EXERCISE DESCRIPTION ▸
Starting at the line that contains "Image resolution: width=376" and running through the last of the rows below, give each line as a numbered list, leaving out any blank lines.

DATASET EXCERPTS ▸
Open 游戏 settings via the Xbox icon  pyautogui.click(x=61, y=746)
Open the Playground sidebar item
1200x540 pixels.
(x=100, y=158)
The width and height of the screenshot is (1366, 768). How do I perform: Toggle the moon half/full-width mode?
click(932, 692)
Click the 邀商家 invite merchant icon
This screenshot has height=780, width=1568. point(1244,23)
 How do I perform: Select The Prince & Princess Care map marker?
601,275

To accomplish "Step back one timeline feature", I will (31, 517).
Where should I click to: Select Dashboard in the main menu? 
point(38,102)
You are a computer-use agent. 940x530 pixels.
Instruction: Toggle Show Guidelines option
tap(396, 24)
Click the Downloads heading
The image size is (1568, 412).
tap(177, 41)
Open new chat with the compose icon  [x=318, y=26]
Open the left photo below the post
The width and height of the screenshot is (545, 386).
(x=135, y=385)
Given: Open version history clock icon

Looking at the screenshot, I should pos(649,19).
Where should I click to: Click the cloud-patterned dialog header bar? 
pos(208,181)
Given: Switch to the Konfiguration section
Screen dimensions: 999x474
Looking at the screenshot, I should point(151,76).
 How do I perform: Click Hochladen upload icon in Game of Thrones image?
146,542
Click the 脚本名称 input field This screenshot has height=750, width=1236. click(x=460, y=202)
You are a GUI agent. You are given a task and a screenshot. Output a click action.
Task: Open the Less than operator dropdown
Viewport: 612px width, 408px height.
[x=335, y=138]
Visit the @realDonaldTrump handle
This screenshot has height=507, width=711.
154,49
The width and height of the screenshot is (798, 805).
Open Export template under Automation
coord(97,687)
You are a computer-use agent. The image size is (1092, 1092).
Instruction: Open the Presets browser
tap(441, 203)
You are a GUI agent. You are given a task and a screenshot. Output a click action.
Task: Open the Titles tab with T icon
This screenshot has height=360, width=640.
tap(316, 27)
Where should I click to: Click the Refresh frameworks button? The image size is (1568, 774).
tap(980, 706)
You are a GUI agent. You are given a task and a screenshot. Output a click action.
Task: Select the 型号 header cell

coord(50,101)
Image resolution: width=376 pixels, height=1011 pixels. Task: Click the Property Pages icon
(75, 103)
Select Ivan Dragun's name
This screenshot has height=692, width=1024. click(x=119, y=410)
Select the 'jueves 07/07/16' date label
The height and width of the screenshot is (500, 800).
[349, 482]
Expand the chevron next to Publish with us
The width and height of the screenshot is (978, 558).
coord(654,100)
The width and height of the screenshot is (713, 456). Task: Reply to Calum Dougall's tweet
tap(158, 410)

REPLY TO THE TASK ▸
1. Image resolution: width=376 pixels, height=1011 pixels. Task: Click the Property Pages icon
2. (75, 103)
3. Select Ivan Dragun's name
4. This screenshot has height=692, width=1024. click(x=119, y=410)
5. Select the 'jueves 07/07/16' date label
6. The height and width of the screenshot is (500, 800).
7. [349, 482]
8. Expand the chevron next to Publish with us
9. The width and height of the screenshot is (978, 558).
10. coord(654,100)
11. The width and height of the screenshot is (713, 456). Task: Reply to Calum Dougall's tweet
12. tap(158, 410)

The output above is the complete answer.